(Material provided begins)

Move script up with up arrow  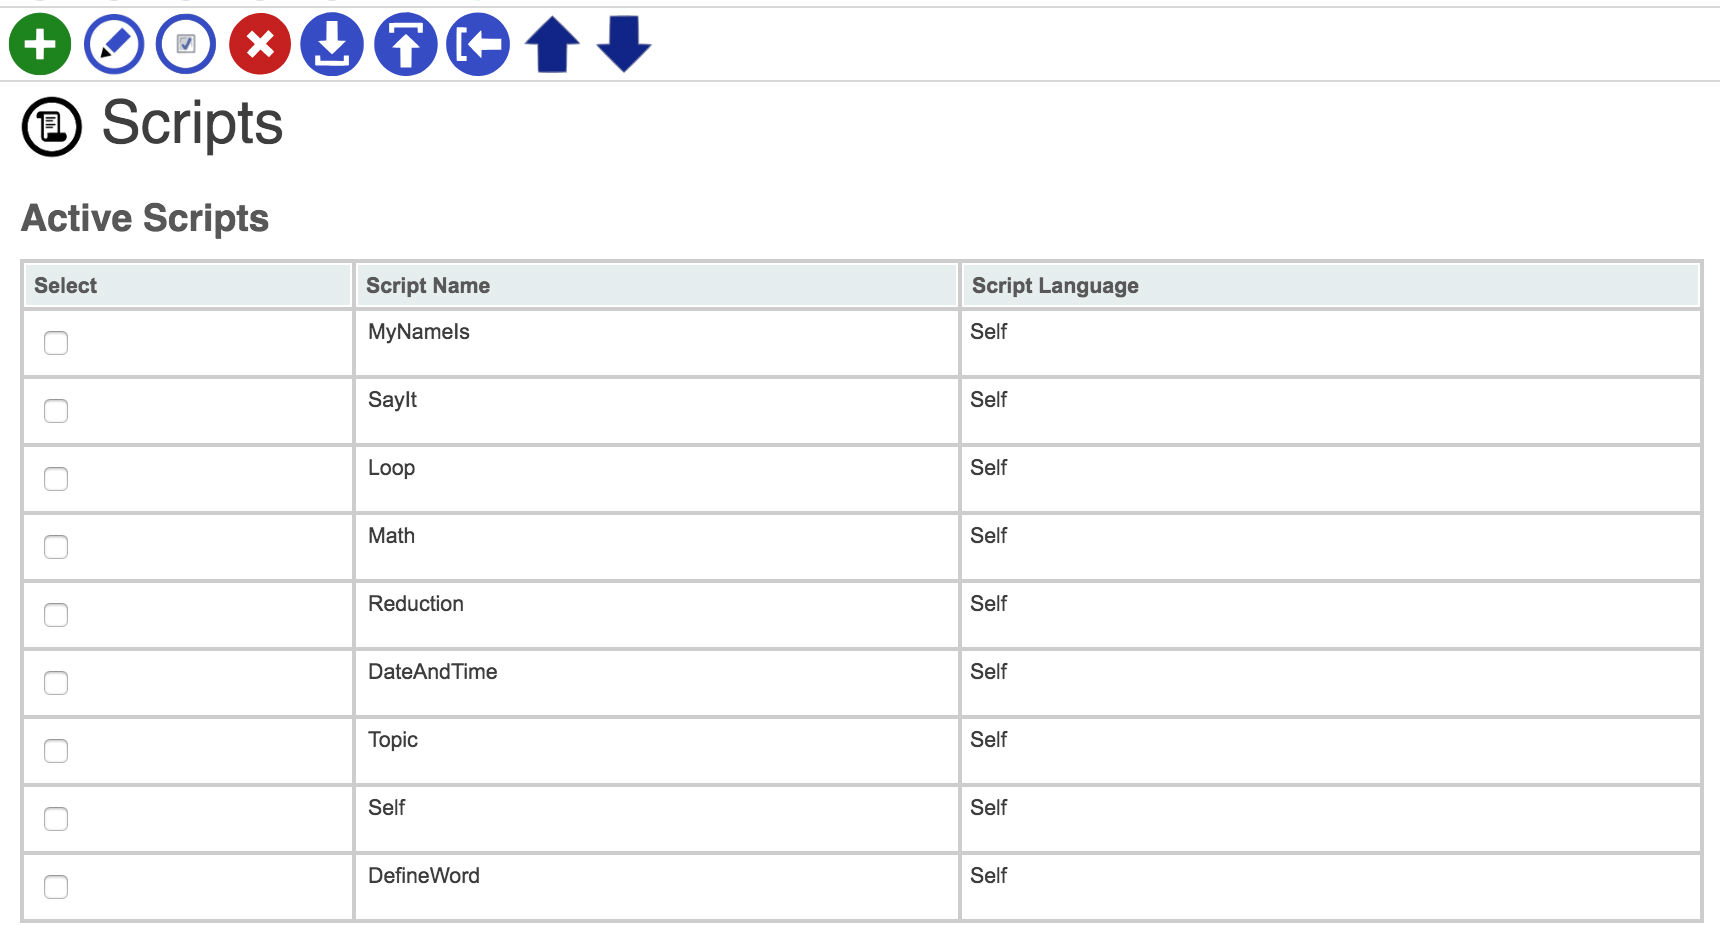[x=552, y=45]
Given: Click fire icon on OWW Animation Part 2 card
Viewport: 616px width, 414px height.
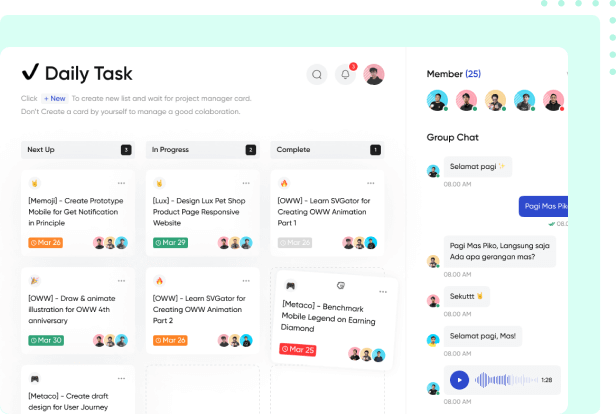Looking at the screenshot, I should (159, 281).
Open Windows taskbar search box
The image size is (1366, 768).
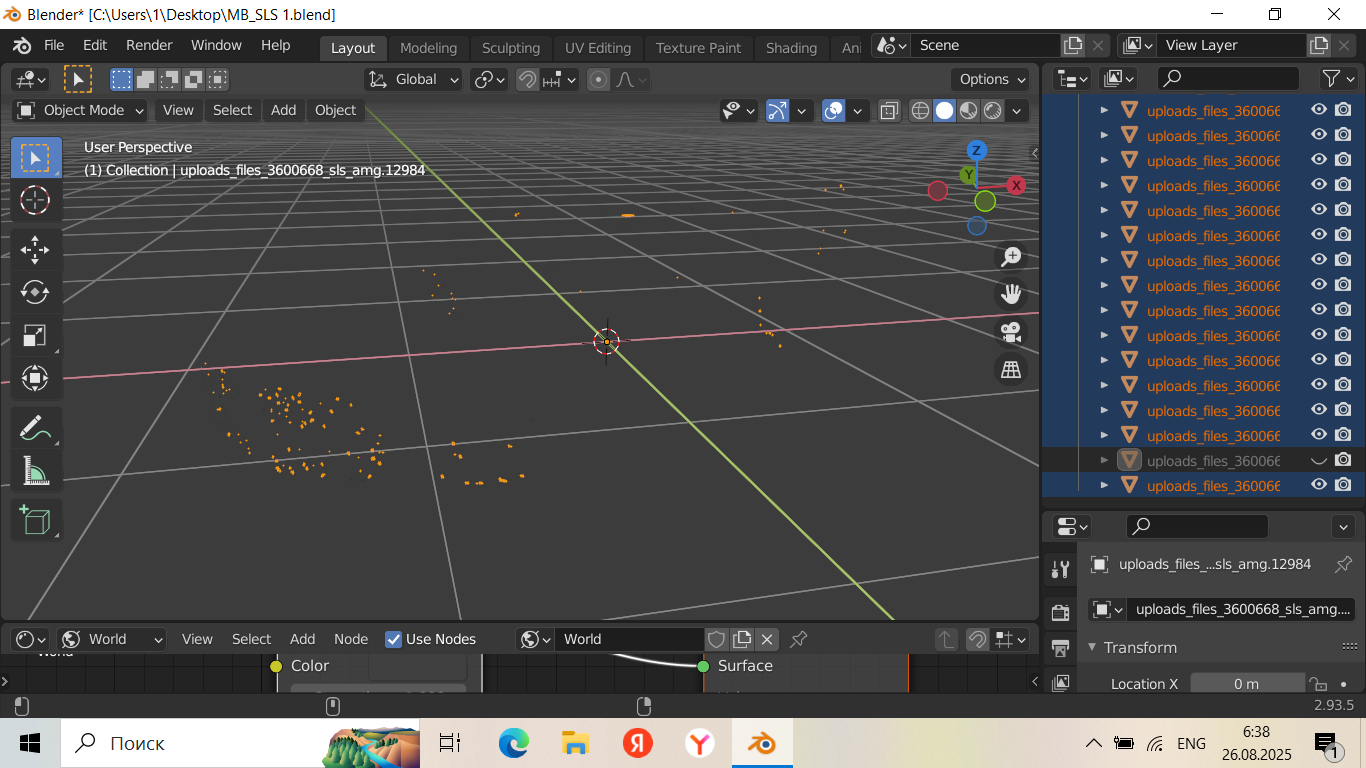click(190, 743)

(Material provided ends)

» **Work request**
With the pictures left out, give again exactly the lines from the one that contains "Viewport: 616px width, 414px height." through the final line of the data above.

» **Expected answer**
Viewport: 616px width, 414px height.
Looking at the screenshot, I should (159, 281).
Open Windows taskbar search box
The image size is (1366, 768).
click(190, 743)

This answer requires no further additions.